Near Mason Mill Park | 8 miles East of Atlanta
“Bird up!” yells Greg Ames across the wooded hill, silent but for the faint wash of distant traffic, as a red-tailed hawk springs from his leather-gloved wrist. The brass bells strapped to the animal’s legs jingle with each wing flap until she finds a perch on a barren limb some 50 feet up. Her name is Bird No. 7. “You start naming your birds and you start to think they like you,” says Ames. “That’s when you get hurt.” Ames points to an eight-year-old talon scar on the temple behind his right eye, which he got when he was handling his first hawk, Barney, and forgot to remove the leather glove before scratching his head.
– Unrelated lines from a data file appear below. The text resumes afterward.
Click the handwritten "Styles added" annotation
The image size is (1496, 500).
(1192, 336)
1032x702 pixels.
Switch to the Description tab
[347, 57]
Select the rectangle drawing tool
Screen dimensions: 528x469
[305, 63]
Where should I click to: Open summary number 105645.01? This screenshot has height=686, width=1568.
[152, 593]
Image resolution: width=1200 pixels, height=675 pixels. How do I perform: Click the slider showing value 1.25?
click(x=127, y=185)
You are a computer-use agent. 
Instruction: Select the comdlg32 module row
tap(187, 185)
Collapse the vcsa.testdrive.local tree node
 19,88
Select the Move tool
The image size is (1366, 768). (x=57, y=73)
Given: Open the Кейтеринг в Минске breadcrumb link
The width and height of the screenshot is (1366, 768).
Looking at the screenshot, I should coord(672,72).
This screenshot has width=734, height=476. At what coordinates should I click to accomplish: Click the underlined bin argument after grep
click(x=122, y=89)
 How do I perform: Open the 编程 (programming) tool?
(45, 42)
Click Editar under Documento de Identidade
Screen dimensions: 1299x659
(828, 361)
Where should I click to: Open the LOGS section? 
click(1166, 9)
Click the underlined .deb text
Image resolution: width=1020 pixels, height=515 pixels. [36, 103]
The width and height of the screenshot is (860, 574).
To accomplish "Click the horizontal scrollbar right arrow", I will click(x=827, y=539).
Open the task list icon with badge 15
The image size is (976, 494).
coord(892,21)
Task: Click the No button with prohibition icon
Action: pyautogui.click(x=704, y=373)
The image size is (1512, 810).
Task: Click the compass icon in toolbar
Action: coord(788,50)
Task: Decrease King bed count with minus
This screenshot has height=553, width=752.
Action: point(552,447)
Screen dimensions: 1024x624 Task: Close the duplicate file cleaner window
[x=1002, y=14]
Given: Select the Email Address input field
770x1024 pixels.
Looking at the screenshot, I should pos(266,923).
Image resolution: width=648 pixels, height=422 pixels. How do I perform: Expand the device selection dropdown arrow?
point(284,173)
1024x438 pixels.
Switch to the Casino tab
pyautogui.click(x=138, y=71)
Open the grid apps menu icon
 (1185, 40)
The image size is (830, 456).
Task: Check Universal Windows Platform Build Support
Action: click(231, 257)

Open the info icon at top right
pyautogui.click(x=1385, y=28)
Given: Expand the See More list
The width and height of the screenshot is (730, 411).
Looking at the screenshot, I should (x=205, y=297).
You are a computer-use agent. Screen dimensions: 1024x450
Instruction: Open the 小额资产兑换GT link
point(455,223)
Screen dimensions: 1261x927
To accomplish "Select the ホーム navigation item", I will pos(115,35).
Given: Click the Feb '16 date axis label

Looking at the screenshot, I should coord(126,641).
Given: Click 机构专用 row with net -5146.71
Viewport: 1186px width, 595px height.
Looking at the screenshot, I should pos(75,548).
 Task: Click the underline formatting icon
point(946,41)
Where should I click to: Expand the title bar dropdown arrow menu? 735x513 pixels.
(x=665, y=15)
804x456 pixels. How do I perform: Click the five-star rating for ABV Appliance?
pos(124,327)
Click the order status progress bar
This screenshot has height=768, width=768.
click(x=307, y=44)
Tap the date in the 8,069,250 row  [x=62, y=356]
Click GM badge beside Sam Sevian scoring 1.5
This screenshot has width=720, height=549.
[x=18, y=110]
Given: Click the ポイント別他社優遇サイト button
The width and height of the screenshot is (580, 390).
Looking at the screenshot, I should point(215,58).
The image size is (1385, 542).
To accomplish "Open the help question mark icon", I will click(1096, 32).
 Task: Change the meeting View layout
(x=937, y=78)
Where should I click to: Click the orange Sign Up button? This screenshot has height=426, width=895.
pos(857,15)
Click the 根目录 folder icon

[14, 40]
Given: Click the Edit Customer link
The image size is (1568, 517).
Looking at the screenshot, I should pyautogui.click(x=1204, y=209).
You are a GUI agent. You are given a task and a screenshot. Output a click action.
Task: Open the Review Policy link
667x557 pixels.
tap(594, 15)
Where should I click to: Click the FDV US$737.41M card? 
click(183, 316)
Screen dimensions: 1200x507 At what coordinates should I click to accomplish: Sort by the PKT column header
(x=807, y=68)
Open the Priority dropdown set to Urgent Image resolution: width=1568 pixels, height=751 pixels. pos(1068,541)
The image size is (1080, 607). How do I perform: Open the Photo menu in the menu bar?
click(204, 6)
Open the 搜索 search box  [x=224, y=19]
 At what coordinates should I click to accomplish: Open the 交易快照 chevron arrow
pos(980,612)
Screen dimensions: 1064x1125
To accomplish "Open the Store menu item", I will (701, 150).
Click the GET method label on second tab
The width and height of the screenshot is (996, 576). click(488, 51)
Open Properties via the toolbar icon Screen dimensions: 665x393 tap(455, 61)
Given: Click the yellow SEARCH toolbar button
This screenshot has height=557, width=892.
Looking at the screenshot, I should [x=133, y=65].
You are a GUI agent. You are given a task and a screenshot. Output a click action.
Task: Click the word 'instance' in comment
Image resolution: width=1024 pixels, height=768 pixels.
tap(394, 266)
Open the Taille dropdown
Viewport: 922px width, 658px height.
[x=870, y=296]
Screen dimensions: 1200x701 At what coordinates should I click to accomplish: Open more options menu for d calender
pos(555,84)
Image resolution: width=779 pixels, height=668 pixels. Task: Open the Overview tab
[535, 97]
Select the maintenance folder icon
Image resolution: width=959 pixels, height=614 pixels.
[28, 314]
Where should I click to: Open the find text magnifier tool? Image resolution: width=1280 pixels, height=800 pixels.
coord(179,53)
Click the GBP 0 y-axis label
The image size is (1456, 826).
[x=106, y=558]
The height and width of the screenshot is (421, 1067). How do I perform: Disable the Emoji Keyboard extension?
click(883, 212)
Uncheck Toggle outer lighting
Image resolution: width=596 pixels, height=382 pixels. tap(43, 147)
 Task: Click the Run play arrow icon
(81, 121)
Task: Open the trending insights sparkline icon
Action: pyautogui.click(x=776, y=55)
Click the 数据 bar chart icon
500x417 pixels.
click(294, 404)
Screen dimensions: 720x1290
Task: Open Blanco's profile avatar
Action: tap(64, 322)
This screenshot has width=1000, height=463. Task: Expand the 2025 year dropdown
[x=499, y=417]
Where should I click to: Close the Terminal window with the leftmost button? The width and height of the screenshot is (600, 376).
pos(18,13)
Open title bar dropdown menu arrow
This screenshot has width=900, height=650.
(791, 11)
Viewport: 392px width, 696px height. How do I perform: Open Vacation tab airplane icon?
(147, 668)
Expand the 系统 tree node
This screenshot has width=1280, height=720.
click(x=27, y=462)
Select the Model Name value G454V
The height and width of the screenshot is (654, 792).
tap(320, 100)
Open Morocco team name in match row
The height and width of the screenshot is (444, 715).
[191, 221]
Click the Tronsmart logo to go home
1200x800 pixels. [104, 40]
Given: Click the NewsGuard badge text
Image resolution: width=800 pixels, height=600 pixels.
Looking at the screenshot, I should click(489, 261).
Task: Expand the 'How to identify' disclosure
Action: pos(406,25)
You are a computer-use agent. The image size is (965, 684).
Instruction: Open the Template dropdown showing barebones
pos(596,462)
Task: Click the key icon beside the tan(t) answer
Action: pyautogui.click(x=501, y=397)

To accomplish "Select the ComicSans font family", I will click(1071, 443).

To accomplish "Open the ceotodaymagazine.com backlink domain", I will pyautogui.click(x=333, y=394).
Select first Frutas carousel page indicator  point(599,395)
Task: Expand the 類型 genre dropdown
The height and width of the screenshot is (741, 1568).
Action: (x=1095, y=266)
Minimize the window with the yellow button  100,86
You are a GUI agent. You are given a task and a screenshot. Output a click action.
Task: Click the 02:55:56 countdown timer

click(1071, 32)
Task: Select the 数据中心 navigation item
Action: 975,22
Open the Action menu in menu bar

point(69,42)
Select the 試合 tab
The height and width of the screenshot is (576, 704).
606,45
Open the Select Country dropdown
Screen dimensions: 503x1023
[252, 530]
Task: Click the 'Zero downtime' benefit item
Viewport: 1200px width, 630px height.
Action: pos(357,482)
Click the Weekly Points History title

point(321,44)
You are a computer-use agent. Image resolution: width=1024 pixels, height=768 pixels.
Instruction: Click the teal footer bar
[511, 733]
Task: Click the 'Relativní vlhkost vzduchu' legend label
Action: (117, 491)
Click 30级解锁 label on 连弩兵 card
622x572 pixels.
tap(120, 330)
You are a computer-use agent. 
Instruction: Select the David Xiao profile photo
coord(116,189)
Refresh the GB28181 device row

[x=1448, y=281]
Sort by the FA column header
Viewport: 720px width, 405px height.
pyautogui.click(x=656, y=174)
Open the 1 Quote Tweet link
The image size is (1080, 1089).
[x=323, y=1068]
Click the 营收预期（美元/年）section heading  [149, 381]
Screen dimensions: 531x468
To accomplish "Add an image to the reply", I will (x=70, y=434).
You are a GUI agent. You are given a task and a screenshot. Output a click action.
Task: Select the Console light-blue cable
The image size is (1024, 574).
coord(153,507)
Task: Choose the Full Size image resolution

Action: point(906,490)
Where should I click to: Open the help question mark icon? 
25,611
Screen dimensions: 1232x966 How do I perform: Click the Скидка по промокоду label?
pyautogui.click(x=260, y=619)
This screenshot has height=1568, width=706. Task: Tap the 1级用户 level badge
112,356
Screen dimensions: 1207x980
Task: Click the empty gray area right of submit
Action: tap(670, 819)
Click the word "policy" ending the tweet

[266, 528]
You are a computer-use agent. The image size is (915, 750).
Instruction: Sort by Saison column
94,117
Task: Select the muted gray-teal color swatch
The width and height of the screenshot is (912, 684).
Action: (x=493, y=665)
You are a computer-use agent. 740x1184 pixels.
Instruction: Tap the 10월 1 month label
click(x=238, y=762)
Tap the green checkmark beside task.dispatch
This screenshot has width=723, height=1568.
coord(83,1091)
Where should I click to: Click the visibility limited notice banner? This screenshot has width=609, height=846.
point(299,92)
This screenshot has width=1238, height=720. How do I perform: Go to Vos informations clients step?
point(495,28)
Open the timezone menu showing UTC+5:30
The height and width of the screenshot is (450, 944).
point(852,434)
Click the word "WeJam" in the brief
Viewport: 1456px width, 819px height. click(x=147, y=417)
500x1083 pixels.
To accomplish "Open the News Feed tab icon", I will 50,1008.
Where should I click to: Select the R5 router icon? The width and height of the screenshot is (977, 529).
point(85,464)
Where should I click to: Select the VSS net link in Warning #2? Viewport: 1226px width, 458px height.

The birds eat from the glove while being trained. And from their perspective, the relationship with the hawker is all about food. That’s why the year-old raptor streaks from branch to branch, following Ames as he and his fellow hawker, Bill Mixon, try to rustle up some prey—a squirrel, a mouse—from the undergrowth. The sexagenarians shuffle their feet among the dead leaves. They pull marbles from their shoulder bags to sling-shot at lofty squirrels’ nests. Then they move to the next tree, bells tailing them from above, a dance that has been occurring between man and bird for more than 4,000 years. While falconry—as this form of hunting, even with hawks, is known—remains popular in the Middle East and in the U.K., Ames and Mixon are two of only 4,000 licensed falconers in the U.S., around 175 in Georgia. Suddenly No. 7 streaks from the air and crashes upon a brush pile. “She’s got something!” shouts Ames. But by the time the two converge to help No. 7 unclench her talons, they find nothing there. In the distance, a squirrel chirps out something like a warning to the neighborhood, and all is still again except for the bells returning to the treetops and two friends, not the least bit dismayed, walking together through the woods.